[Start of SELECTION]
The leading company in this market recently sent out a glowing press release -- heavy with sexist, outdated terms like “coed" -- applauding the explosion of desperate college students and letting its customers know that the pool of available sex workers had grown tremendously. It particularly recommended universities in California as a place where the market is flooded with young women who are willing to pretend to like having sex with you in exchange for the kind of financial relief that used to be the government’s responsibility.

For example, UC Berkley experienced a 67% growth and UC Davis experienced a 220% growth, earning them spots among the "Fastest Growing Sugar Baby Schools of 2012."

Now, obviously one should take statistics offered by “sugar daddy” businesses with a grain of salt. They are trying to convince potential customers that the market is flooded with young women, alluring them both with a larger array of choices and the opportunity to use the more competitive market to pay each sex worker less for her services.
[End of SELECTION]
WHAT YOU WILL DO:
**A)** Reproduce the passage about the sugar daddy market from "For example, UC" up to and including "for her services.".
**B)** Translate this sentence from the passage about the sugar daddy market into Spanish: "Now, obviously one should take statistics offered by “sugar daddy” businesses with a grain of salt."
None of the items is needed for anything asked here.
[Start of DATA SHOWN]
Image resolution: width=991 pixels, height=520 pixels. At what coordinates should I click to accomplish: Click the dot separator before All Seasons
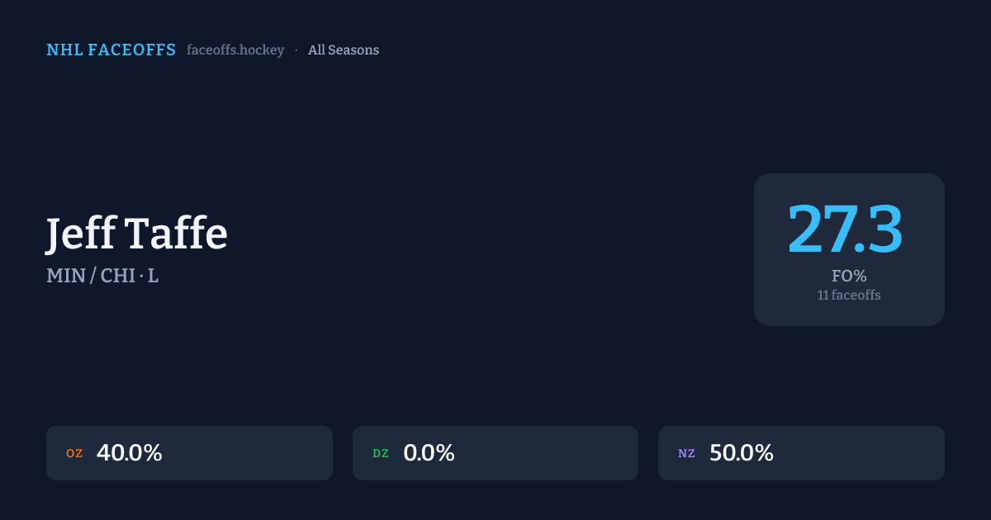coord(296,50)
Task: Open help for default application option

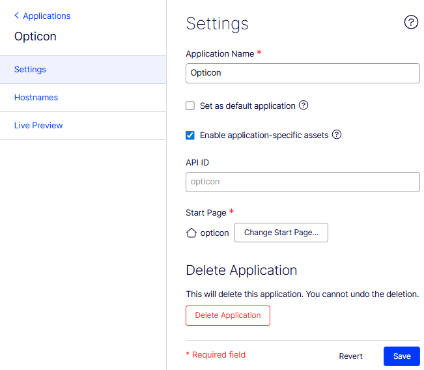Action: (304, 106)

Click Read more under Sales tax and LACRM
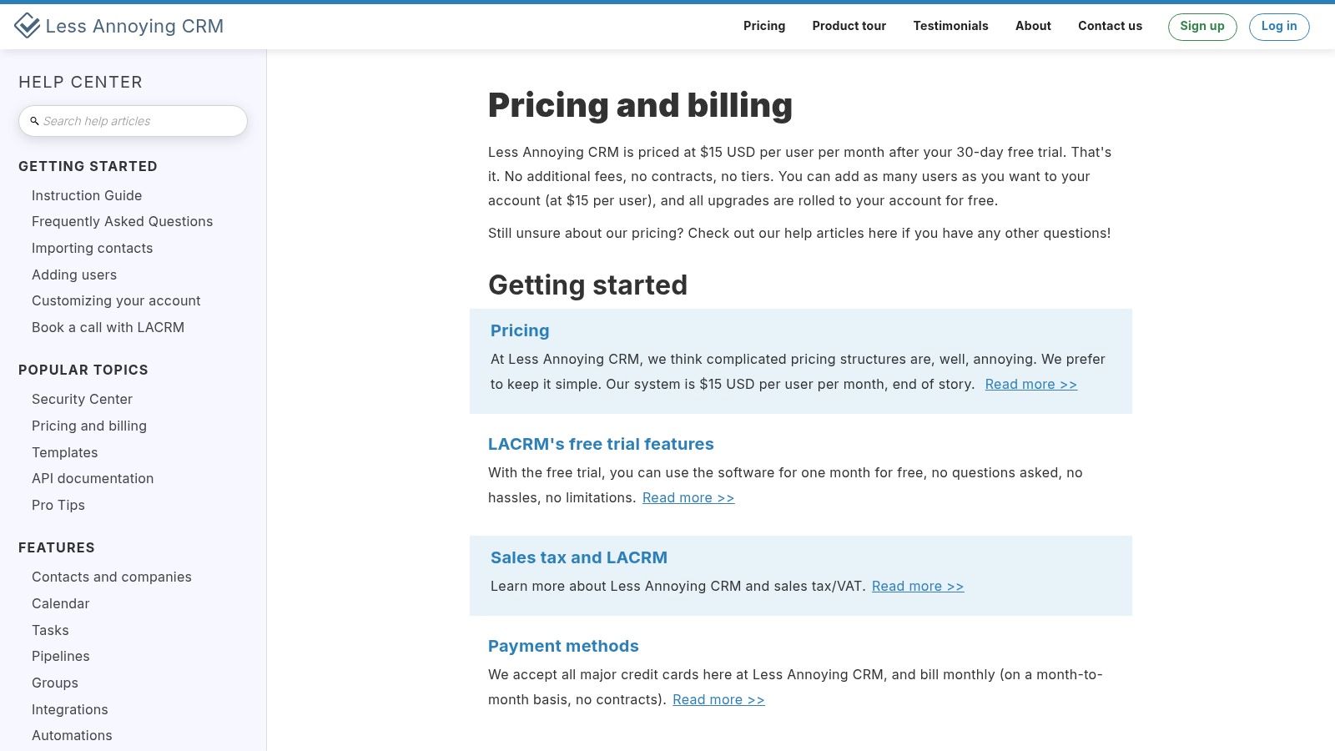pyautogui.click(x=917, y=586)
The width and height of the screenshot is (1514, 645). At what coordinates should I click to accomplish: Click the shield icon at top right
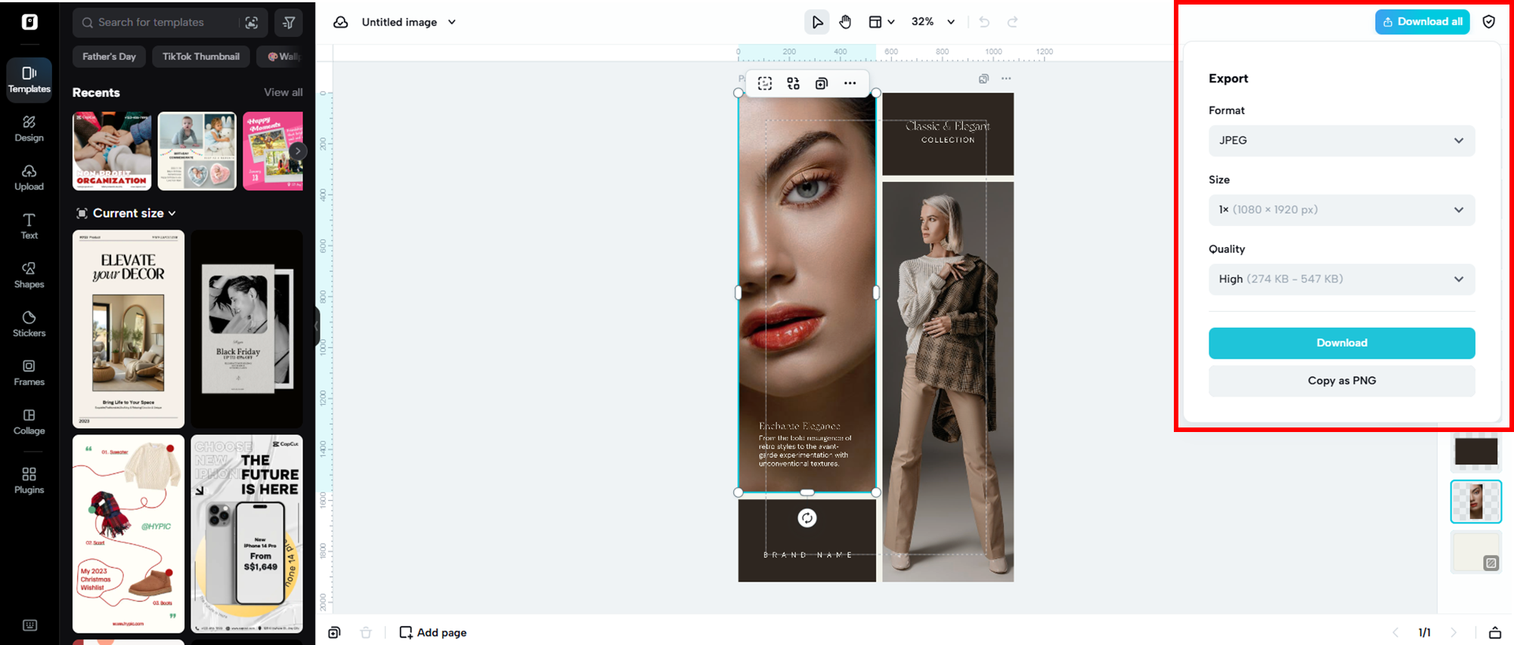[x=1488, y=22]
[End of DATA SHOWN]
ANSWERS FOR THE EXERCISE:
**A)**
For example, UC Berkley experienced a 67% growth and UC Davis experienced a 220% growth, earning them spots among the "Fastest Growing Sugar Baby Schools of 2012."

Now, obviously one should take statistics offered by “sugar daddy” businesses with a grain of salt. They are trying to convince potential customers that the market is flooded with young women, alluring them both with a larger array of choices and the opportunity to use the more competitive market to pay each sex worker less for her services.

**B)** Ahora bien, obviamente hay que tomar con pinzas las estadísticas que ofrecen los negocios de “sugar daddy”.